## Your task
Go to the line containing "Screen dimensions: 1348x1200" in the records below and retype from there through the final line, exactly.

++++ Task inputs ++++

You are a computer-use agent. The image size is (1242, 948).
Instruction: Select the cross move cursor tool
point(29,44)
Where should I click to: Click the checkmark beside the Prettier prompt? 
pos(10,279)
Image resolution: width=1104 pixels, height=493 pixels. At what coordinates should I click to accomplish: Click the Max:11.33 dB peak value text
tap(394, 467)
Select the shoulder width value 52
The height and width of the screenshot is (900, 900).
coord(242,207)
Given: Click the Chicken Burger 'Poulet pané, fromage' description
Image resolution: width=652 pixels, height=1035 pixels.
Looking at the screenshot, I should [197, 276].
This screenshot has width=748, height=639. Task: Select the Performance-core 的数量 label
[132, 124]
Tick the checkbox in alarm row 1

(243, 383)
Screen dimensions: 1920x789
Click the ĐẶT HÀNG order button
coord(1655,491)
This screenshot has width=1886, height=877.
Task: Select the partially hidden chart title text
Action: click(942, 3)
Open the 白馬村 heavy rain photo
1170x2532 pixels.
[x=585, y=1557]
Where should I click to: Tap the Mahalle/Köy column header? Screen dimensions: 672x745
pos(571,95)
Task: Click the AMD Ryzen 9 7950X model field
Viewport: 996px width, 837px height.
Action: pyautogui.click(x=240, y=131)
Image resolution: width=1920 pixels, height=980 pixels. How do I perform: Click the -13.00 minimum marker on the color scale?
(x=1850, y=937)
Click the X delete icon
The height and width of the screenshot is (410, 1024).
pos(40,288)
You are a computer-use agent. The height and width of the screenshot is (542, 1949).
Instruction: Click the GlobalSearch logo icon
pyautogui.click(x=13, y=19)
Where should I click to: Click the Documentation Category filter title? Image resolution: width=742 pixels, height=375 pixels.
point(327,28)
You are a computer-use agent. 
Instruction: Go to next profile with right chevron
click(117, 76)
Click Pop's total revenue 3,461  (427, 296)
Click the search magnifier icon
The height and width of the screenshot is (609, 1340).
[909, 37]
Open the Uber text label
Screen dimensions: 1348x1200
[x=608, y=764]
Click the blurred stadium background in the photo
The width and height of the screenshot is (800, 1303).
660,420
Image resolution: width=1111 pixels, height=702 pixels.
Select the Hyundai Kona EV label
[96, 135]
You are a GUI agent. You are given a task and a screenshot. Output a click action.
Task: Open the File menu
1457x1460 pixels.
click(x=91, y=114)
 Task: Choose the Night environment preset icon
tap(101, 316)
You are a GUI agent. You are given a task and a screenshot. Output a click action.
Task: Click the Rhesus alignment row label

++++

## Answer for the task
Screen dimensions: 1348x1200
[x=608, y=764]
Click the blurred stadium background in the photo
The width and height of the screenshot is (800, 1303).
660,420
Image resolution: width=1111 pixels, height=702 pixels.
Select the Hyundai Kona EV label
[96, 135]
You are a GUI agent. You are given a task and a screenshot. Output a click action.
Task: Open the File menu
1457x1460 pixels.
click(x=91, y=114)
 Task: Choose the Night environment preset icon
tap(101, 316)
You are a GUI agent. You are given a task and a screenshot. Output a click action.
Task: Click the Rhesus alignment row label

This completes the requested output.